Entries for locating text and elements
⟨

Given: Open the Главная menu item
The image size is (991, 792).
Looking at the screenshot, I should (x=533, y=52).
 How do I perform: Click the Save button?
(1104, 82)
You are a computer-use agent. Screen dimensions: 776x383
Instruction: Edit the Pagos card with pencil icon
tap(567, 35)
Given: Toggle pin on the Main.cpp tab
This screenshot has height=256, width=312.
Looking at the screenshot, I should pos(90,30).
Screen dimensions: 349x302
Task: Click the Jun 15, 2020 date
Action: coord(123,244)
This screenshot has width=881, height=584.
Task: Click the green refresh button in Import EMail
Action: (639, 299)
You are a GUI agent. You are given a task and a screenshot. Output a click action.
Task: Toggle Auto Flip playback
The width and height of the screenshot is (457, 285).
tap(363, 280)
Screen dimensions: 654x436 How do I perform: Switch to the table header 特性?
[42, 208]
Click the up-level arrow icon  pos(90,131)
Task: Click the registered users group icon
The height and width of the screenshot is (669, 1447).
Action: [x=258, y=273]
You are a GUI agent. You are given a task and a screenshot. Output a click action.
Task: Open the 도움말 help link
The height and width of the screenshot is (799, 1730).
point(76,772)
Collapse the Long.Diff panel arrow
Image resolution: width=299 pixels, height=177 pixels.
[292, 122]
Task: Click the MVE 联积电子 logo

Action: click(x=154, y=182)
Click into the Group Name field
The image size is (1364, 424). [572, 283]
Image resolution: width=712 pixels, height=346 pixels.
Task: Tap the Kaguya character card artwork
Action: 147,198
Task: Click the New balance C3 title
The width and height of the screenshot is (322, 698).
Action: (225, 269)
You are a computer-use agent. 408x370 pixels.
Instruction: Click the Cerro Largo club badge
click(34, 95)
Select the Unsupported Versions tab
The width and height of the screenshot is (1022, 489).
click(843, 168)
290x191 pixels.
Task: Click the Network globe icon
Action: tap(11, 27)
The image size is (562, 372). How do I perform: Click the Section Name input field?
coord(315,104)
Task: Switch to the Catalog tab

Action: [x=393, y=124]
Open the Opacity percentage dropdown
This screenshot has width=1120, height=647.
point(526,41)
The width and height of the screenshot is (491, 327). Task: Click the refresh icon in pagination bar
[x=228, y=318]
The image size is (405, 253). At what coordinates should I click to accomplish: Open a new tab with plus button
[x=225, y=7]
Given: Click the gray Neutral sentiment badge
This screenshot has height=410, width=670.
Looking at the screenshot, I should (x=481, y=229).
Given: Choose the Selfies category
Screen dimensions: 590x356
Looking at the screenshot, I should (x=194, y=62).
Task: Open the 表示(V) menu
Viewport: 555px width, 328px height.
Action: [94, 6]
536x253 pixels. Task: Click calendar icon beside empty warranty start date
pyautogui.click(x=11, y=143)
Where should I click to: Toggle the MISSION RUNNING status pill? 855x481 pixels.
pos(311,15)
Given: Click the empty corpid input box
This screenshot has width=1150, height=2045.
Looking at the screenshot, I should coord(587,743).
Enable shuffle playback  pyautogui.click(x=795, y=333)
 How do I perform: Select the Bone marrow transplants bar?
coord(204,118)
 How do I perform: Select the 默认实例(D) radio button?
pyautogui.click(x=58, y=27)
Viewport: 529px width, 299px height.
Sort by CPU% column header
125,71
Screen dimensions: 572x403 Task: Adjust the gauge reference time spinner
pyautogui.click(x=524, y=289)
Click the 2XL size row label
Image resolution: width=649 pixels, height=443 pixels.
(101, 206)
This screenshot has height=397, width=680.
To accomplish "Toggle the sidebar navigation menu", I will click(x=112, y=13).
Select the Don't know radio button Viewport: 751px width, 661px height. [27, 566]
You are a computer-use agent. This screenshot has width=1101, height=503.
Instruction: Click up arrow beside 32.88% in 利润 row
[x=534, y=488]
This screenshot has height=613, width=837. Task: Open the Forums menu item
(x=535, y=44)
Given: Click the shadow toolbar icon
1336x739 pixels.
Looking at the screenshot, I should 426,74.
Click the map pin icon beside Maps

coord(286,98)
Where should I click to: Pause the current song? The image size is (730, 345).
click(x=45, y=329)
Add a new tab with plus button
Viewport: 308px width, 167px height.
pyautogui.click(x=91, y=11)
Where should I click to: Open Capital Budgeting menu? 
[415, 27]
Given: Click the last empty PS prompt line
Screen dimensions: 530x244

⟩

### STATED PROBLEM
Rewrite all the rows above, putting "Step" wherever "Instruction" appears and keeping everything else the same.

### REPLY
Given: Open the Главная menu item
The image size is (991, 792).
Looking at the screenshot, I should (x=533, y=52).
 How do I perform: Click the Save button?
(1104, 82)
You are a computer-use agent. Screen dimensions: 776x383
Step: Edit the Pagos card with pencil icon
tap(567, 35)
Given: Toggle pin on the Main.cpp tab
This screenshot has height=256, width=312.
Looking at the screenshot, I should pos(90,30).
Screen dimensions: 349x302
Task: Click the Jun 15, 2020 date
Action: coord(123,244)
This screenshot has width=881, height=584.
Task: Click the green refresh button in Import EMail
Action: (639, 299)
You are a GUI agent. You are given a task and a screenshot. Output a click action.
Task: Toggle Auto Flip playback
The width and height of the screenshot is (457, 285).
tap(363, 280)
Screen dimensions: 654x436 How do I perform: Switch to the table header 特性?
[42, 208]
Click the up-level arrow icon  pos(90,131)
Task: Click the registered users group icon
The height and width of the screenshot is (669, 1447).
Action: [x=258, y=273]
You are a GUI agent. You are given a task and a screenshot. Output a click action.
Task: Open the 도움말 help link
The height and width of the screenshot is (799, 1730).
point(76,772)
Collapse the Long.Diff panel arrow
Image resolution: width=299 pixels, height=177 pixels.
[292, 122]
Task: Click the MVE 联积电子 logo

Action: click(x=154, y=182)
Click into the Group Name field
The image size is (1364, 424). [572, 283]
Image resolution: width=712 pixels, height=346 pixels.
Task: Tap the Kaguya character card artwork
Action: 147,198
Task: Click the New balance C3 title
The width and height of the screenshot is (322, 698).
Action: (225, 269)
You are a computer-use agent. 408x370 pixels.
Step: Click the Cerro Largo club badge
click(34, 95)
Select the Unsupported Versions tab
The width and height of the screenshot is (1022, 489).
click(843, 168)
290x191 pixels.
Task: Click the Network globe icon
Action: tap(11, 27)
The image size is (562, 372). How do I perform: Click the Section Name input field?
coord(315,104)
Task: Switch to the Catalog tab

Action: [x=393, y=124]
Open the Opacity percentage dropdown
This screenshot has width=1120, height=647.
point(526,41)
The width and height of the screenshot is (491, 327). Task: Click the refresh icon in pagination bar
[x=228, y=318]
The image size is (405, 253). At what coordinates should I click to accomplish: Open a new tab with plus button
[x=225, y=7]
Given: Click the gray Neutral sentiment badge
This screenshot has height=410, width=670.
Looking at the screenshot, I should (x=481, y=229).
Given: Choose the Selfies category
Screen dimensions: 590x356
Looking at the screenshot, I should (x=194, y=62).
Task: Open the 表示(V) menu
Viewport: 555px width, 328px height.
Action: [94, 6]
536x253 pixels. Task: Click calendar icon beside empty warranty start date
pyautogui.click(x=11, y=143)
Where should I click to: Toggle the MISSION RUNNING status pill? 855x481 pixels.
pos(311,15)
Given: Click the empty corpid input box
This screenshot has width=1150, height=2045.
Looking at the screenshot, I should coord(587,743).
Enable shuffle playback  pyautogui.click(x=795, y=333)
 How do I perform: Select the Bone marrow transplants bar?
coord(204,118)
 How do I perform: Select the 默认实例(D) radio button?
pyautogui.click(x=58, y=27)
Viewport: 529px width, 299px height.
Sort by CPU% column header
125,71
Screen dimensions: 572x403 Task: Adjust the gauge reference time spinner
pyautogui.click(x=524, y=289)
Click the 2XL size row label
Image resolution: width=649 pixels, height=443 pixels.
(101, 206)
This screenshot has height=397, width=680.
To accomplish "Toggle the sidebar navigation menu", I will click(x=112, y=13).
Select the Don't know radio button Viewport: 751px width, 661px height. [27, 566]
You are a computer-use agent. This screenshot has width=1101, height=503.
Step: Click up arrow beside 32.88% in 利润 row
[x=534, y=488]
This screenshot has height=613, width=837. Task: Open the Forums menu item
(x=535, y=44)
Given: Click the shadow toolbar icon
1336x739 pixels.
Looking at the screenshot, I should 426,74.
Click the map pin icon beside Maps

coord(286,98)
Where should I click to: Pause the current song? The image size is (730, 345).
click(x=45, y=329)
Add a new tab with plus button
Viewport: 308px width, 167px height.
pyautogui.click(x=91, y=11)
Where should I click to: Open Capital Budgeting menu? 
[415, 27]
Given: Click the last empty PS prompt line
Screen dimensions: 530x244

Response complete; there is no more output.